Last time we looked at how and why you might want to write your application logs to Elasticsearch. But Elasticsearch is a great tool for many logging, monitoring and analytics cases. This blog post is an introduction to how Elasticsearch can help you analyze almost any data source, for example, your web server logs.

Logstash

Logstash is a general purpose ETL (Extract-Transform-Load) tool, consisting of many inputs, filters and outputs. It’s a part of so-called Elastic Stack. Logstash helps you to put your data from different sources into Elasticsearch.

There’s a good chance you are running you application in IIS if you are a .NET developer. There are many tools to analyze IIS logs, but I haven’t seen anything as powerful as Elasticsearch. Analyzing your IIS logs with Elastic Stack might be especially interesting for you if you already use it for your other logs.

I don’t want to repeat the general guidelines from many existing articles on how to use Logstash. The most important part there is Logstash config file. The most important part in the config file is the filter step. Here’s my filter config:

## Ignore the comments that IIS will add to the start of the W3C logs
if [message] =~ "^#" {
  drop {}
}

grok {
  match => ["message", "%{TIMESTAMP_ISO8601:log_timestamp} %{NOTSPACE:s-site} %{WORD:cs-method} %{URIPATH:cs-uri-stem} %{NOTSPACE:cs-uri-query} %{NUMBER:s-port} %{NOTSPACE:cs-username} %{IPORHOST:c-ip} %{NOTSPACE:cs(User-Agent)} %{NOTSPACE:cs(Referer)} %{NUMBER:sc-status:int} %{NUMBER:sc-substatus:int} %{NUMBER:sc-win32-status:int} %{NUMBER:time-taken:int}"]
}

#Set the Event Timesteamp from the log
date {
  match => [ "log_timestamp", "YYYY-MM-dd HH:mm:ss" ]
  timezone => "Etc/UTC"
} 

geoip {
  source => "c-ip"
  target => "geoip"
  add_tag => [ "iis-geoip" ]
}
 
 
useragent {
  source=> "useragent"
  prefix=> "browser"
}
 
mutate {
 remove_field => [ "log_timestamp"]
}

It should match your IIS log fields configuration.

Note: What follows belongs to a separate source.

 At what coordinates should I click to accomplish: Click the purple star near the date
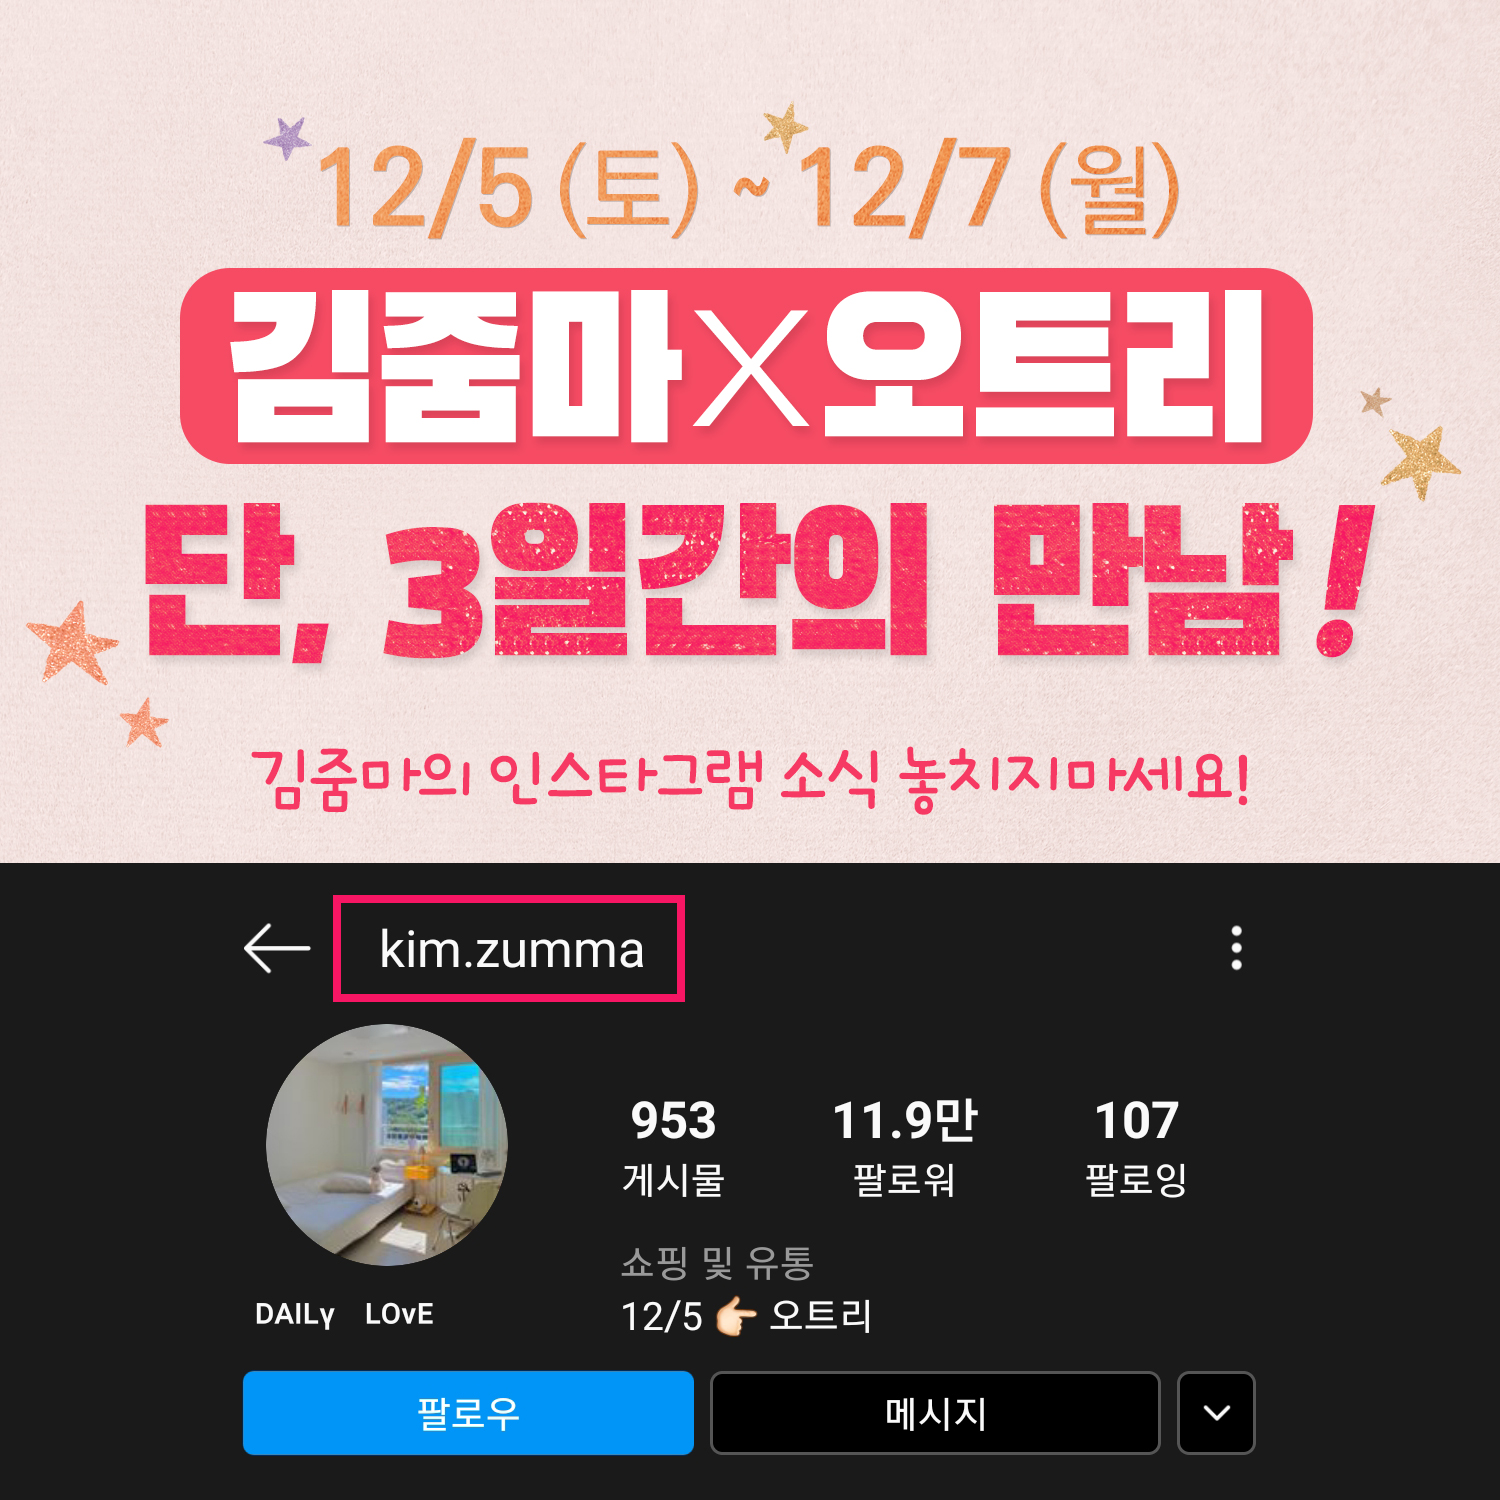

Mine worked great for the default IIS log fields configuration on Windows Server 2012. Use Grok Debugger to troubleshoot it.

A killer feature of Kibana for me was the ability to visualize the geography of requests to the server:

Notes:

  1. Elasticsearch and Logstash are quite resource-consuming. That’s why it’s better to install them on a separate server and to use Filebeat to ship logs from your web server machine(s).

  2. Another interesting trick for real-time log analysis in high-load systems is to use ETW. In IIS Manager Logging section change Log Event Destination to ETW. This will create ETW events that can be captured by some windows service and written directly to ElasticSearch. This solution is a bit more complicated, but it allows to avoid writing logs to disk and their subsequent parsing.

  3. When I tried to visualize my IIS logs in Kibana I got the following error: "Trying to query 1355 shards, which is over the limit of 1000. This limit exists because querying many shards at the same time can make the job of the coordinating node very CPU and/or memory intensive". By default Logstash creates one Elasticsearch index for each day (IIS log file) and 5 shards per index. I resolved the issue by decreasing the number of shards per index. This is configured in index template.